Norbert Haslacher: Wir beobachten mehrere potentielle Targets mit unterschiedlichen Produkt- und Kundenportfolios, die das Frequentis-Angebot gut ergänzen könnten. Die Preisvorstellungen sind nach unserem IPO jedoch nicht unbedingt gefallen. Wir kennen den Markt aber sehr genau, inklusive der Investitionspläne der einzelnen Teilnehmer. Diese müssen zum Kaufpreis passen, wir zahlen nur reale Werte. Wie all unsere strategischen Zielsetzungen folgt auch die Akquisitionspolitik einem kontinuierlichen Prozess. Wir machen keine kurzfristigen Optimierungen auf Kosten der Zukunft.
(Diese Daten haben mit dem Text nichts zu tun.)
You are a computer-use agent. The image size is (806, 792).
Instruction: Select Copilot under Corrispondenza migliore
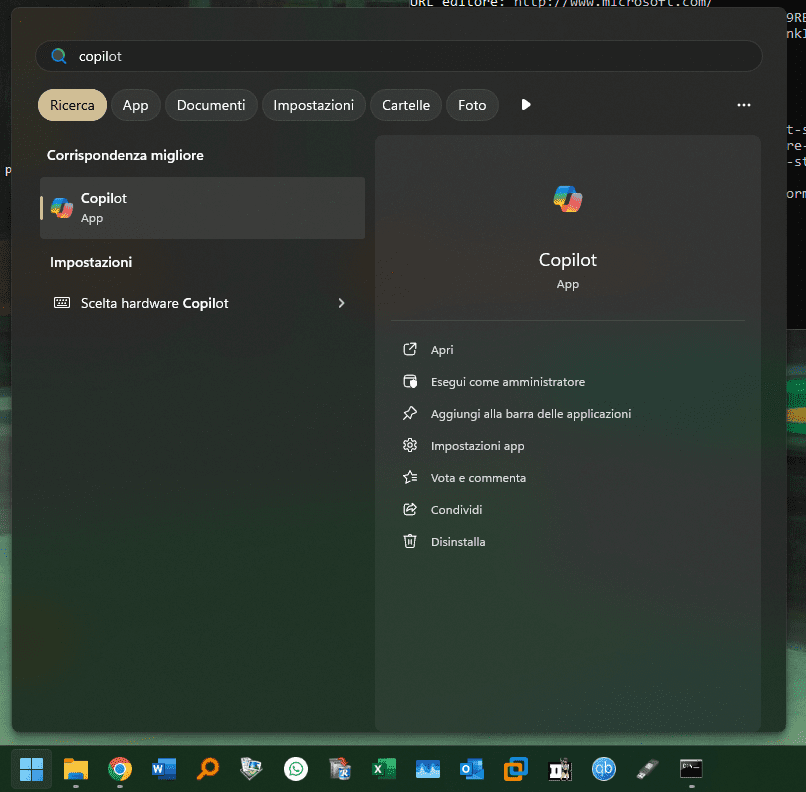[x=202, y=208]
BankM: Eine Zukunft, die den jüngsten Konjunkturprognosen zufolge immer trüber aussieht. Wie groß ist Ihre Sorge vor einem weltwirtschaftlichen Abschwung?
Norbert Haslacher: Im sicherheitskritischen Bereich sind die Budgeterstellungsprozesse vor allem durch regulatorische Anforderungen getrieben. Unsere Endkunden aus Flugsicherung, Polizei und Feuerwehr sowie Bahn- und Schiffsverkehr sind überwiegend Behörden, deren Investitionsentscheidungen von Effizienz- und Sicherheitserwägungen geprägt sind. Die Systeme haben eine Nutzungsdauer von zum Teil mehr als 15 Jahren und der Auftragsvergabe geht ein oftmals mehrjähriger Prozess voraus. Die langen Vorlaufzeiten erlauben eine sehr gute Planbarkeit sowie eine effiziente Risikosteuerung. Dem Erstauftrag folgen in der Regel Zusatz- und Folgeaufträge für die installierten Komponenten – rund 40 Prozent unserer Aufträge entfallen auf die installierte Basis. All das macht uns relativ unabhängig von gesamtwirtschaftlichen Entwicklungen. Durch die in den vergangenen Jahren vorangetriebene Verbreiterung unseres Lösungsangebots und unserer Absatzbereiche sowie die mittlerweile globale Aufstellung, haben wir zudem das Klumpenrisiko reduziert.
Zur Person:
Norbert Haslacher verfügt über mehr als zwei Jahrzehnte Erfahrung im Bereich Technologielösungen, Dienstleistungen und Beratung. In dieser Zeit war er unter anderem als Geschäftsführer in Österreich und Osteuropa für das amerikanische IT-Unternehmen CSC tätig. Seit April 2015 ist Norbert Haslacher imVorstand der Frequentis aktiv. Bevor er im April 2018 zum Vorstandsvorsitzenden ernannt wurde, war er für Vertrieb und Marketing verantwortlich. Haslacher ist Jahrgang 1970. Der studierte Betriebswirt (Business School St. Gallen) ist verheiratet und hat zwei Kindern. In seiner Freizeit genießt er Outdoor-Aktivitäten wie Skifahren, Reisen um die Welt und das Entdecken neuer Kulturen.